Data provided:
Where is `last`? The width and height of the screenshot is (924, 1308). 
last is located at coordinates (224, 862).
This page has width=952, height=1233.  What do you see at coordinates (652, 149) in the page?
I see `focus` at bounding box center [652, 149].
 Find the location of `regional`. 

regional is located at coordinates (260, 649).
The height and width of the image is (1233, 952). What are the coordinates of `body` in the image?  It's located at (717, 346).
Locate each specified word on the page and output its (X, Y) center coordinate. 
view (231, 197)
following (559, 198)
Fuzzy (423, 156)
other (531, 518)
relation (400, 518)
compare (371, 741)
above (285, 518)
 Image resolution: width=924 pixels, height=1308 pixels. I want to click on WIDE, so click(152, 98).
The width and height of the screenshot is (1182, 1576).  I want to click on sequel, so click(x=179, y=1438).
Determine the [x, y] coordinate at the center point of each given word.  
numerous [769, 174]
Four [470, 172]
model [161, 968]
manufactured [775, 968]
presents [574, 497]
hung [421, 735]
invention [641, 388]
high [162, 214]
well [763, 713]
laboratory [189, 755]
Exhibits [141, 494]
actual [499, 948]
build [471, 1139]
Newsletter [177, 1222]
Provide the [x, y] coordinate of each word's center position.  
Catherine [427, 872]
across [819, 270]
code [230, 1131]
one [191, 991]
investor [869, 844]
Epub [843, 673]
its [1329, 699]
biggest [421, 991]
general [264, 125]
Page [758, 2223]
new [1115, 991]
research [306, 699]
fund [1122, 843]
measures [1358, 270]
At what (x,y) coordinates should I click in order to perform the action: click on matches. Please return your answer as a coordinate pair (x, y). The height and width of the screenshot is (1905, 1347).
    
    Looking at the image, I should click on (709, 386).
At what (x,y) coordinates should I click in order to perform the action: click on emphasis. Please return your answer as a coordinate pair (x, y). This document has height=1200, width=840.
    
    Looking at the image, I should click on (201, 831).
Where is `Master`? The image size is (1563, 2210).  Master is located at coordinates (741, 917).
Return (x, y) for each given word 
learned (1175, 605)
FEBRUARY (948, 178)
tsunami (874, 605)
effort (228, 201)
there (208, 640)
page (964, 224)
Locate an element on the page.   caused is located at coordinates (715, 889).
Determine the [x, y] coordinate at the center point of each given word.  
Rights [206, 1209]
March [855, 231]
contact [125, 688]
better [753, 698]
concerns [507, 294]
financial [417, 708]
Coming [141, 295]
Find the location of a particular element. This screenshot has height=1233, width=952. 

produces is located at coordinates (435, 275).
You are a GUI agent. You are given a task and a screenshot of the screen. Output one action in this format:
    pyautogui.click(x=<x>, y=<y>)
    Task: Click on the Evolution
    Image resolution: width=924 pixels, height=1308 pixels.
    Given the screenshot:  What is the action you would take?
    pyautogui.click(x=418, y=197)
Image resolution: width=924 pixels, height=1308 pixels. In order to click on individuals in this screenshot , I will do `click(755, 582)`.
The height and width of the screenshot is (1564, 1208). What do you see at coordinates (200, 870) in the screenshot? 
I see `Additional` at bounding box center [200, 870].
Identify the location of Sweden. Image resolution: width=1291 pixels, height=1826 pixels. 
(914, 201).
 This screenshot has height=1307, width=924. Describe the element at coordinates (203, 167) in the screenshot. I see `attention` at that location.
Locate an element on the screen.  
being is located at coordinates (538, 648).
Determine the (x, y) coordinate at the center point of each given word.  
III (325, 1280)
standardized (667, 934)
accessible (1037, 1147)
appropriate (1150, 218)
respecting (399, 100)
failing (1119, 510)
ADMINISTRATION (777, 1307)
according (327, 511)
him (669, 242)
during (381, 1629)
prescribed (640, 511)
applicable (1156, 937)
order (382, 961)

Written instruction: Can you repeat the entries above word for word, from the line with "actual [499, 948]" to the line with "Rights [206, 1209]", including both of those lines and nothing else?

Written response:
actual [499, 948]
build [471, 1139]
Newsletter [177, 1222]
Provide the [x, y] coordinate of each word's center position.  
Catherine [427, 872]
across [819, 270]
code [230, 1131]
one [191, 991]
investor [869, 844]
Epub [843, 673]
its [1329, 699]
biggest [421, 991]
general [264, 125]
Page [758, 2223]
new [1115, 991]
research [306, 699]
fund [1122, 843]
measures [1358, 270]
At what (x,y) coordinates should I click in order to perform the action: click on matches. Please return your answer as a coordinate pair (x, y). The height and width of the screenshot is (1905, 1347).
    
    Looking at the image, I should click on (709, 386).
At what (x,y) coordinates should I click in order to perform the action: click on emphasis. Please return your answer as a coordinate pair (x, y). This document has height=1200, width=840.
    
    Looking at the image, I should click on (201, 831).
Where is `Master`? The image size is (1563, 2210).  Master is located at coordinates (741, 917).
Return (x, y) for each given word 
learned (1175, 605)
FEBRUARY (948, 178)
tsunami (874, 605)
effort (228, 201)
there (208, 640)
page (964, 224)
Locate an element on the page.   caused is located at coordinates (715, 889).
Determine the [x, y] coordinate at the center point of each given word.  
Rights [206, 1209]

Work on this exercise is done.